(Rows of pointing data)
====
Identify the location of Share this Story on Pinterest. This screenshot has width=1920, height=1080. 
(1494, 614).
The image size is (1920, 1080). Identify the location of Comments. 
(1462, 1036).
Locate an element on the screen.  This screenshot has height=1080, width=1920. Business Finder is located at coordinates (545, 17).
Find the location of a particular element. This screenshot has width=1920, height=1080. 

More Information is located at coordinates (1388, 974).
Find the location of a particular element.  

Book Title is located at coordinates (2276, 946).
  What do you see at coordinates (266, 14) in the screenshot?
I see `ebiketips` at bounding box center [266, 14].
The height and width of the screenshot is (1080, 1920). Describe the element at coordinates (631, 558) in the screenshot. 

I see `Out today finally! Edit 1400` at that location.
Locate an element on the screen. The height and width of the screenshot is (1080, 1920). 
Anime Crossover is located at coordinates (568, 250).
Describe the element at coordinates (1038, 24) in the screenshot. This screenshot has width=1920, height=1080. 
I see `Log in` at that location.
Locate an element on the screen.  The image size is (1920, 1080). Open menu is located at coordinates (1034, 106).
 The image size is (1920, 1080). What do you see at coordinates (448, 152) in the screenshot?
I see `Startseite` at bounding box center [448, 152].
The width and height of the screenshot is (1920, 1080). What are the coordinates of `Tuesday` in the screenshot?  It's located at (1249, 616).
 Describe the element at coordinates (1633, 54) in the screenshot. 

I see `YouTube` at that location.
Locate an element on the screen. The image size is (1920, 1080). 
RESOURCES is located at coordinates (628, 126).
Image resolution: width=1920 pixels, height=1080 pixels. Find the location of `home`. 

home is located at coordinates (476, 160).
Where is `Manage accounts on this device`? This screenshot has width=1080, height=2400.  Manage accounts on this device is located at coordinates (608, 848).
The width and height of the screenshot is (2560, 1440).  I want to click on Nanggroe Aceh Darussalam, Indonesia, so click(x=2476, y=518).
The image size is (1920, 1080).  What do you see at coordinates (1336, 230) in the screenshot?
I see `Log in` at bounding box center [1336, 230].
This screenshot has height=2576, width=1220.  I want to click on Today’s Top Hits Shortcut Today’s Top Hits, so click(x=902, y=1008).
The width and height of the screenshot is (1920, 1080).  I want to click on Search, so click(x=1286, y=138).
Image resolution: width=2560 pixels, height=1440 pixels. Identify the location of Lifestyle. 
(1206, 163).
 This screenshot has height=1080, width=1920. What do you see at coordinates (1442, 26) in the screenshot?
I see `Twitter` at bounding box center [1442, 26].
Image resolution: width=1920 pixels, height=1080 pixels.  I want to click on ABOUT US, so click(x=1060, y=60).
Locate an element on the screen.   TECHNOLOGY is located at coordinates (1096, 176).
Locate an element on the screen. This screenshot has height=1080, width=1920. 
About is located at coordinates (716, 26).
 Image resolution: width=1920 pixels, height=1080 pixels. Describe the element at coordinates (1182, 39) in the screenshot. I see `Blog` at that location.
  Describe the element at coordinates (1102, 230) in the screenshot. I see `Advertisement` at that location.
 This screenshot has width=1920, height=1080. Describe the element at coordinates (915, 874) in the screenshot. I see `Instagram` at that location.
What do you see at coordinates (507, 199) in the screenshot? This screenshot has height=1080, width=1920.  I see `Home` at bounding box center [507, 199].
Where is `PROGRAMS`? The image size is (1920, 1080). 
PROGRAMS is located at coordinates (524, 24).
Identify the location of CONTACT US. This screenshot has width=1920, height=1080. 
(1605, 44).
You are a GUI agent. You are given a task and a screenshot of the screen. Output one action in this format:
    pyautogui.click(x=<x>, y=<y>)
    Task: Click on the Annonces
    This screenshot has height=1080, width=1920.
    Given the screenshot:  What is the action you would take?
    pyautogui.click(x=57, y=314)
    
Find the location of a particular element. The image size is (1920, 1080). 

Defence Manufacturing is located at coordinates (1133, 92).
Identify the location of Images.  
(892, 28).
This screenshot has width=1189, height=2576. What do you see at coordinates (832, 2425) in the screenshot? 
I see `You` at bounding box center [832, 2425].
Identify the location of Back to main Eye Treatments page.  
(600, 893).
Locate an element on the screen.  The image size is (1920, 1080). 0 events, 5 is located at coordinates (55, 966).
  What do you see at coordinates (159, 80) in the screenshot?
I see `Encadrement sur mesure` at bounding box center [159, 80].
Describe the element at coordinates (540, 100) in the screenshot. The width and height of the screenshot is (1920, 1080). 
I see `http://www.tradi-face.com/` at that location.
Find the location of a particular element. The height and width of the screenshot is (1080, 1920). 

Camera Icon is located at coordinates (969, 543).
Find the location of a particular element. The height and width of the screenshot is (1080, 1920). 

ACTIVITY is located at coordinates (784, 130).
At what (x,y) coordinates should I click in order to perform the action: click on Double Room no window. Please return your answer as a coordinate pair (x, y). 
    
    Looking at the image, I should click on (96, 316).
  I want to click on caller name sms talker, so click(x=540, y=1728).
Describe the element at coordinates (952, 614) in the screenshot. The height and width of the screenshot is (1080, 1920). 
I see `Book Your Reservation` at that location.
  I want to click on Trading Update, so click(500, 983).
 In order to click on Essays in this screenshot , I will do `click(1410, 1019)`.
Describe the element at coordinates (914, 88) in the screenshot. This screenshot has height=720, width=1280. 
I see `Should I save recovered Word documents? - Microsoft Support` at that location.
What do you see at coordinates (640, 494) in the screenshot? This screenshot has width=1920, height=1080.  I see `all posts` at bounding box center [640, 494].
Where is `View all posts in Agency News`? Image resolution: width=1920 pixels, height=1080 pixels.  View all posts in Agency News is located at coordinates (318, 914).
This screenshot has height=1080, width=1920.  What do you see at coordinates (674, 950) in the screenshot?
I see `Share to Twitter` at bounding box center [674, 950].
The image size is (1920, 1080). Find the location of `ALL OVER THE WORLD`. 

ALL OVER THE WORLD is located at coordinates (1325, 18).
====
Please convert every line of the items above into a Markdown table with two columns, Row for the row number and Line for the line itself, omitting any blank lines.

| Row | Line |
|---|---|
| 1 | Identify the location of Share this Story on Pinterest. This screenshot has width=1920, height=1080.  |
| 2 | (1494, 614). |
| 3 | The image size is (1920, 1080). Identify the location of Comments.  |
| 4 | (1462, 1036). |
| 5 | Locate an element on the screen.  This screenshot has height=1080, width=1920. Business Finder is located at coordinates (545, 17). |
| 6 | Find the location of a particular element. This screenshot has width=1920, height=1080.  |
| 7 | More Information is located at coordinates (1388, 974). |
| 8 | Find the location of a particular element.   |
| 9 | Book Title is located at coordinates (2276, 946). |
| 10 |   What do you see at coordinates (266, 14) in the screenshot? |
| 11 | I see `ebiketips` at bounding box center [266, 14]. |
| 12 | The height and width of the screenshot is (1080, 1920). Describe the element at coordinates (631, 558) in the screenshot.  |
| 13 | I see `Out today finally! Edit 1400` at that location. |
| 14 | Locate an element on the screen. The height and width of the screenshot is (1080, 1920).  |
| 15 | Anime Crossover is located at coordinates (568, 250). |
| 16 | Describe the element at coordinates (1038, 24) in the screenshot. This screenshot has width=1920, height=1080.  |
| 17 | I see `Log in` at that location. |
| 18 | Locate an element on the screen.  The image size is (1920, 1080). Open menu is located at coordinates (1034, 106). |
| 19 |  The image size is (1920, 1080). What do you see at coordinates (448, 152) in the screenshot? |
| 20 | I see `Startseite` at bounding box center [448, 152]. |
| 21 | The width and height of the screenshot is (1920, 1080). What are the coordinates of `Tuesday` in the screenshot?  It's located at (1249, 616). |
| 22 |  Describe the element at coordinates (1633, 54) in the screenshot.  |
| 23 | I see `YouTube` at that location. |
| 24 | Locate an element on the screen. The image size is (1920, 1080).  |
| 25 | RESOURCES is located at coordinates (628, 126). |
| 26 | Image resolution: width=1920 pixels, height=1080 pixels. Find the location of `home`.  |
| 27 | home is located at coordinates (476, 160). |
| 28 | Where is `Manage accounts on this device`? This screenshot has width=1080, height=2400.  Manage accounts on this device is located at coordinates (608, 848). |
| 29 | The width and height of the screenshot is (2560, 1440).  I want to click on Nanggroe Aceh Darussalam, Indonesia, so click(x=2476, y=518). |
| 30 | The image size is (1920, 1080).  What do you see at coordinates (1336, 230) in the screenshot? |
| 31 | I see `Log in` at bounding box center [1336, 230]. |
| 32 | This screenshot has height=2576, width=1220.  I want to click on Today’s Top Hits Shortcut Today’s Top Hits, so click(x=902, y=1008). |
| 33 | The width and height of the screenshot is (1920, 1080).  I want to click on Search, so click(x=1286, y=138). |
| 34 | Image resolution: width=2560 pixels, height=1440 pixels. Identify the location of Lifestyle.  |
| 35 | (1206, 163). |
| 36 |  This screenshot has height=1080, width=1920. What do you see at coordinates (1442, 26) in the screenshot? |
| 37 | I see `Twitter` at bounding box center [1442, 26]. |
| 38 | Image resolution: width=1920 pixels, height=1080 pixels.  I want to click on ABOUT US, so click(x=1060, y=60). |
| 39 | Locate an element on the screen.   TECHNOLOGY is located at coordinates (1096, 176). |
| 40 | Locate an element on the screen. This screenshot has height=1080, width=1920.  |
| 41 | About is located at coordinates (716, 26). |
| 42 |  Image resolution: width=1920 pixels, height=1080 pixels. Describe the element at coordinates (1182, 39) in the screenshot. I see `Blog` at that location. |
| 43 |   Describe the element at coordinates (1102, 230) in the screenshot. I see `Advertisement` at that location. |
| 44 |  This screenshot has width=1920, height=1080. Describe the element at coordinates (915, 874) in the screenshot. I see `Instagram` at that location. |
| 45 | What do you see at coordinates (507, 199) in the screenshot? This screenshot has height=1080, width=1920.  I see `Home` at bounding box center [507, 199]. |
| 46 | Where is `PROGRAMS`? The image size is (1920, 1080).  |
| 47 | PROGRAMS is located at coordinates (524, 24). |
| 48 | Identify the location of CONTACT US. This screenshot has width=1920, height=1080.  |
| 49 | (1605, 44). |
| 50 | You are a GUI agent. You are given a task and a screenshot of the screen. Output one action in this format: |
| 51 |     pyautogui.click(x=<x>, y=<y>) |
| 52 |     Task: Click on the Annonces |
| 53 |     This screenshot has height=1080, width=1920. |
| 54 |     Given the screenshot:  What is the action you would take? |
| 55 |     pyautogui.click(x=57, y=314) |
| 56 | Find the location of a particular element. The image size is (1920, 1080).  |
| 57 | Defence Manufacturing is located at coordinates (1133, 92). |
| 58 | Identify the location of Images.   |
| 59 | (892, 28). |
| 60 | This screenshot has width=1189, height=2576. What do you see at coordinates (832, 2425) in the screenshot?  |
| 61 | I see `You` at bounding box center [832, 2425]. |
| 62 | Identify the location of Back to main Eye Treatments page.   |
| 63 | (600, 893). |
| 64 | Locate an element on the screen.  The image size is (1920, 1080). 0 events, 5 is located at coordinates (55, 966). |
| 65 |   What do you see at coordinates (159, 80) in the screenshot? |
| 66 | I see `Encadrement sur mesure` at bounding box center [159, 80]. |
| 67 | Describe the element at coordinates (540, 100) in the screenshot. The width and height of the screenshot is (1920, 1080).  |
| 68 | I see `http://www.tradi-face.com/` at that location. |
| 69 | Find the location of a particular element. The height and width of the screenshot is (1080, 1920).  |
| 70 | Camera Icon is located at coordinates (969, 543). |
| 71 | Find the location of a particular element. The height and width of the screenshot is (1080, 1920).  |
| 72 | ACTIVITY is located at coordinates (784, 130). |
| 73 | At what (x,y) coordinates should I click in order to perform the action: click on Double Room no window. Please return your answer as a coordinate pair (x, y).  |
| 74 |     Looking at the image, I should click on (96, 316). |
| 75 |   I want to click on caller name sms talker, so click(x=540, y=1728). |
| 76 | Describe the element at coordinates (952, 614) in the screenshot. The height and width of the screenshot is (1080, 1920).  |
| 77 | I see `Book Your Reservation` at that location. |
| 78 |   I want to click on Trading Update, so click(500, 983). |
| 79 |  In order to click on Essays in this screenshot , I will do `click(1410, 1019)`. |
| 80 | Describe the element at coordinates (914, 88) in the screenshot. This screenshot has height=720, width=1280.  |
| 81 | I see `Should I save recovered Word documents? - Microsoft Support` at that location. |
| 82 | What do you see at coordinates (640, 494) in the screenshot? This screenshot has width=1920, height=1080.  I see `all posts` at bounding box center [640, 494]. |
| 83 | Where is `View all posts in Agency News`? Image resolution: width=1920 pixels, height=1080 pixels.  View all posts in Agency News is located at coordinates (318, 914). |
| 84 | This screenshot has height=1080, width=1920.  What do you see at coordinates (674, 950) in the screenshot? |
| 85 | I see `Share to Twitter` at bounding box center [674, 950]. |
| 86 | The image size is (1920, 1080). Find the location of `ALL OVER THE WORLD`.  |
| 87 | ALL OVER THE WORLD is located at coordinates (1325, 18). |